#### ASSIGNED TASK:
Please output exactly the lines below, starting at the line that has "Where should I" and ending at the line that has "This screenshot has height=812, width=1505.", both included; leave out all pictures and include nothing else.

#### TASK INPUTS:
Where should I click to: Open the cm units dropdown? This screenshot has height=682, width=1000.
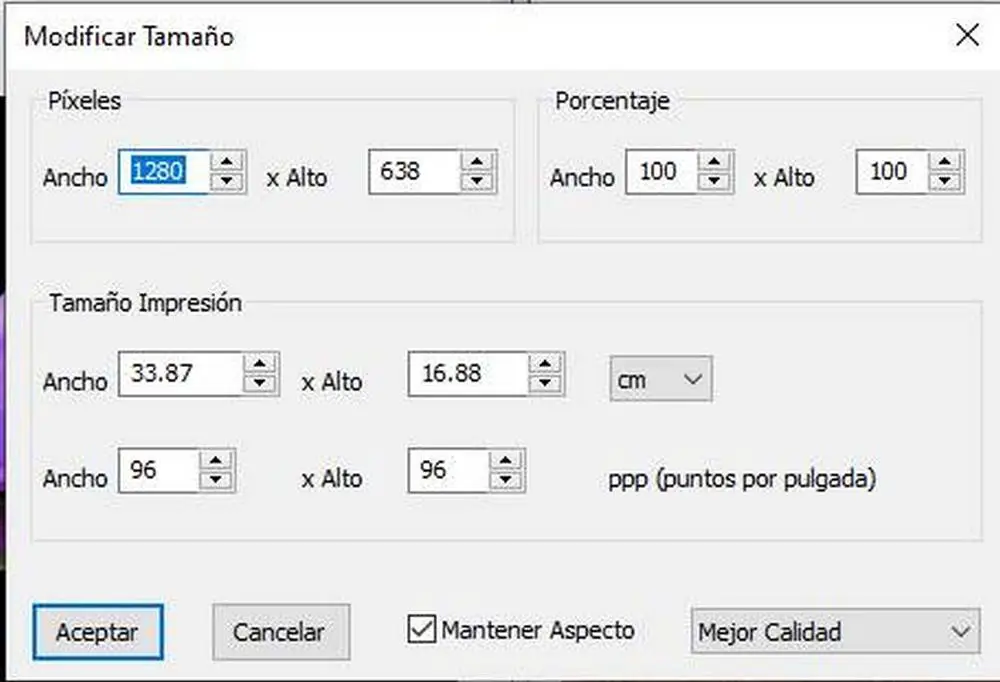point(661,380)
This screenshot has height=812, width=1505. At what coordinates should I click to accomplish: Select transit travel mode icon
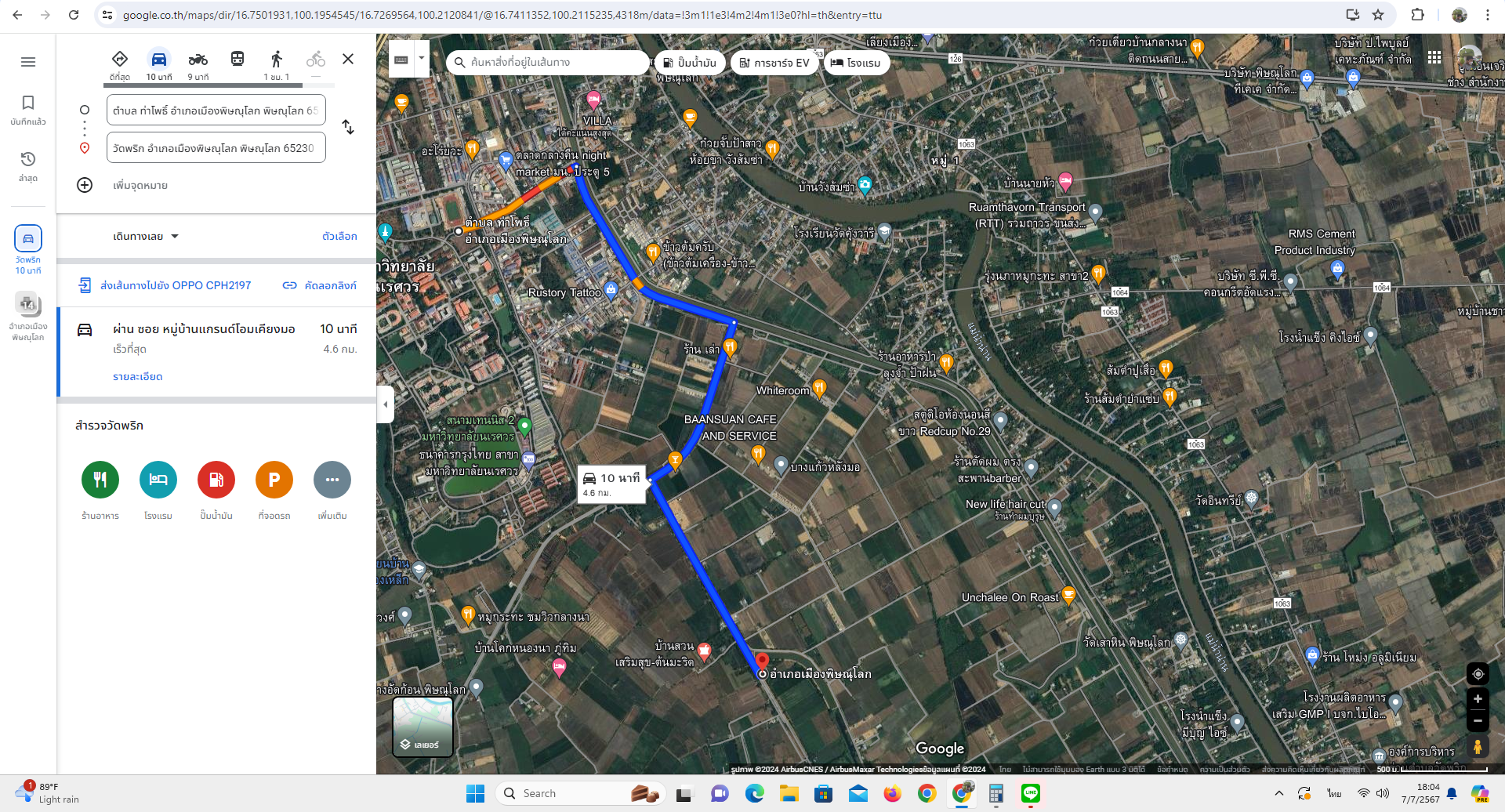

==

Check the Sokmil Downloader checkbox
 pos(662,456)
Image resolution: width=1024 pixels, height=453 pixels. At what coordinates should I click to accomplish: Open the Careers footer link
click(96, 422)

#### ANSWER TO THIS EXERCISE:
Where should I click to: Open the cm units dropdown? This screenshot has height=682, width=1000.
point(661,380)
This screenshot has height=812, width=1505. At what coordinates should I click to accomplish: Select transit travel mode icon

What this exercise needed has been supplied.